CHAPTER 7
Noise Reduction
CHAPTER CONTENTS
Why is Noise Reduction Required?
Line-Up of Noise Reduction Systems
Much of the material contained in this chapter could be regarded as historical given the widespread adoption of digital recording and processing, but the justification given at the beginning of the last chapter for its continued inclusion requires that its partnering chapter, also in reduced form, should hold a place in this edition. Noise reduction techniques have been applied to analog tape machines of all formats, radio microphones, radio transmission and reception, land lines, satellite relays, gramophone records and even some digital tape machines. The general principles of operation will be outlined, followed by a discussion of particular well-known examples. Detailed descriptions of some individual systems are referred to in the ‘Further reading’ list at the end of this chapter.

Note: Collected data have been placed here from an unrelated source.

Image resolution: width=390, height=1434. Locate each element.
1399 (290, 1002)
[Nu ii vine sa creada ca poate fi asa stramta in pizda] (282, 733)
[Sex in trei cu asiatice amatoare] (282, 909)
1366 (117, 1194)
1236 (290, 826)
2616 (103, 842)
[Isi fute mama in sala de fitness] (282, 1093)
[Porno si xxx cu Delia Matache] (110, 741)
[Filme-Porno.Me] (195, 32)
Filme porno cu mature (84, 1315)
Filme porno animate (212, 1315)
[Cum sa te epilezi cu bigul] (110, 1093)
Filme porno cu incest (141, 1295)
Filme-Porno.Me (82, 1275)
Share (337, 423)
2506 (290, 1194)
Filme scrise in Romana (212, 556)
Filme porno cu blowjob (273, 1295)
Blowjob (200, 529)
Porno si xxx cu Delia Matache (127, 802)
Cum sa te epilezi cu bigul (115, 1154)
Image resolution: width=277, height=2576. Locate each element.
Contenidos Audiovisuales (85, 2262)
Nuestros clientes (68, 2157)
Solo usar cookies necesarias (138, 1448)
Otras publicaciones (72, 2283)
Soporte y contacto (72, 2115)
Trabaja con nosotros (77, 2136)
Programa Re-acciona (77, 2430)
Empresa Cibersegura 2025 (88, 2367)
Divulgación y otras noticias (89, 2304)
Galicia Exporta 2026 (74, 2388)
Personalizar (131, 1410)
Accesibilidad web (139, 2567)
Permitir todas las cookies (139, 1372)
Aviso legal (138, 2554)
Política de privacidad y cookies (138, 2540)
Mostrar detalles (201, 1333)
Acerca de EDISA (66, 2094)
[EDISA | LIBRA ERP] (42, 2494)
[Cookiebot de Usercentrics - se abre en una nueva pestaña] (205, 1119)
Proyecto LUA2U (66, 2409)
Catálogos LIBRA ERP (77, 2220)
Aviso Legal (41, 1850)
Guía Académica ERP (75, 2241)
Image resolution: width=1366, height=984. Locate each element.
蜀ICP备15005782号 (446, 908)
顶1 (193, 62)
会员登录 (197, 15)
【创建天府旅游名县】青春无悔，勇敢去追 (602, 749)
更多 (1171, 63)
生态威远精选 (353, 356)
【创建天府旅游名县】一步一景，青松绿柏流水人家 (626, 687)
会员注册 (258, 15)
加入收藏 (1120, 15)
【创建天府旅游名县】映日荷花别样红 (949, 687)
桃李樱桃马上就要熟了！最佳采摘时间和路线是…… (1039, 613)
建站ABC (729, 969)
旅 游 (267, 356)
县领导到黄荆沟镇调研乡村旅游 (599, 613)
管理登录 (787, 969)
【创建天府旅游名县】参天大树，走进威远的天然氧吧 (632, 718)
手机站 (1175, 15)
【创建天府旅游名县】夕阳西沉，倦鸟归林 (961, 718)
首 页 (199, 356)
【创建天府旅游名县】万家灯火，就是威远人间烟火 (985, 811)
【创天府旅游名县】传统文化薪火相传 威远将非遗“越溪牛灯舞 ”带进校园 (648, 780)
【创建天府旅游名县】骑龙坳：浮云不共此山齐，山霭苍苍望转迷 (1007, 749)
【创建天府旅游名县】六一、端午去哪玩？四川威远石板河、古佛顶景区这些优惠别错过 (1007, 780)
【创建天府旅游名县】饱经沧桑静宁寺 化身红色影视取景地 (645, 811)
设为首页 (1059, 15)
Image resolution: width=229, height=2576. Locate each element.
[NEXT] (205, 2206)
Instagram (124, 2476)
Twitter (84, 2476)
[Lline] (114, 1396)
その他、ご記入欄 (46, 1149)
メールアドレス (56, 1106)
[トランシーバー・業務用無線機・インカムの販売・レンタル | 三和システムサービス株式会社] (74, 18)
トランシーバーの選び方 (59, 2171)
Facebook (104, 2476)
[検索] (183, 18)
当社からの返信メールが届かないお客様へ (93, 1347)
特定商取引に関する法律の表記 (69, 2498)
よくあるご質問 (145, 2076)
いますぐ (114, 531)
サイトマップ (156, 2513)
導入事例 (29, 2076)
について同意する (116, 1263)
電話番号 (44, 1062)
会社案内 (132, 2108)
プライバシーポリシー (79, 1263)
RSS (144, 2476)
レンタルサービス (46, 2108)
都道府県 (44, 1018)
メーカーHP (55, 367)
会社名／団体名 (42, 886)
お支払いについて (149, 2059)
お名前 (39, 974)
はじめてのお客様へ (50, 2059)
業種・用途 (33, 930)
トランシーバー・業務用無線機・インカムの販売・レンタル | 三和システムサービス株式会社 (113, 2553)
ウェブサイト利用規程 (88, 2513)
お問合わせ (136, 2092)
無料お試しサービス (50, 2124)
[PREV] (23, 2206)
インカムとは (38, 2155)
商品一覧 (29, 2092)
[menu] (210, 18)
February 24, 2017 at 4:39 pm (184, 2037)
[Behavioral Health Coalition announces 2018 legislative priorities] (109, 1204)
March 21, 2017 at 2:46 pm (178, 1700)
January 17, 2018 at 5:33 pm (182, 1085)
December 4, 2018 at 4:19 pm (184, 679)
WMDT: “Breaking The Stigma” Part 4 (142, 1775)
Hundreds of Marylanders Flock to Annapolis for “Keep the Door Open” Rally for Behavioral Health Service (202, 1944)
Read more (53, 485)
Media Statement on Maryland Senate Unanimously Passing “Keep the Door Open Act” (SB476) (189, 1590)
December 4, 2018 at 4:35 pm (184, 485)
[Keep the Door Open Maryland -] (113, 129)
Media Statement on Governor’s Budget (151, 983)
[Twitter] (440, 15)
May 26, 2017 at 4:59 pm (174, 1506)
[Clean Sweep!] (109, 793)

WHY IS NOISE REDUCTION REQUIRED?
A noise reduction system, used correctly, reduces the level of unwanted signals introduced in a recording-replay or transmission-reception process (see Figure. 7.1). Noise such as hiss, hum and interference maybe introduced, as well as, say, print-through in analog recording, due to imperfections in the storage or transmission process. In communications, a signal sent along a land line may be prone to interference from various sources, and will therefore emerge with some of this interference signal mixed with it.
High-quality radio microphone systems routinely incorporate noise reduction in the form of variable ratio compression and expansion, and this can make previously unacceptably noisy reception conditions (weak signal strength coming into the receiver requiring high RF gain with its attendant high noise level) usable.
METHODS OF REDUCING NOISE
Variable pre-emphasis
Pre-emphasis (see Fact File 7.1) is a very straightforward solution to the problem of noise reduction, but is not a panacea. Many sound sources, including music, have a falling energy content at high frequencies, so lower-level HF signals can be boosted to an extent without too much risk of saturating the tape. But tape tends to saturate more easily at HF than at LF (see the previous chapter), so high levels of distortion and compression would result if too much pre-emphasis were applied at the recording stage. What is needed is a circuit which senses the level of the signal on a continuous basis, controlling the degree of pre-emphasis so as to be non-existent at high signal levels but considerable at low signal levels (see Figure. 7.2). This can be achieved by incorporating a filter into a side-chain which passes only high-frequency, low-level signals, adding this component into the unpreemphasized signal. On replay, a reciprocal de-emphasis circuit could then be used. The lack of noise reduction at high signal levels does not matter, since high-level signals have a masking effect on low-level noise (see Fact File 2.3).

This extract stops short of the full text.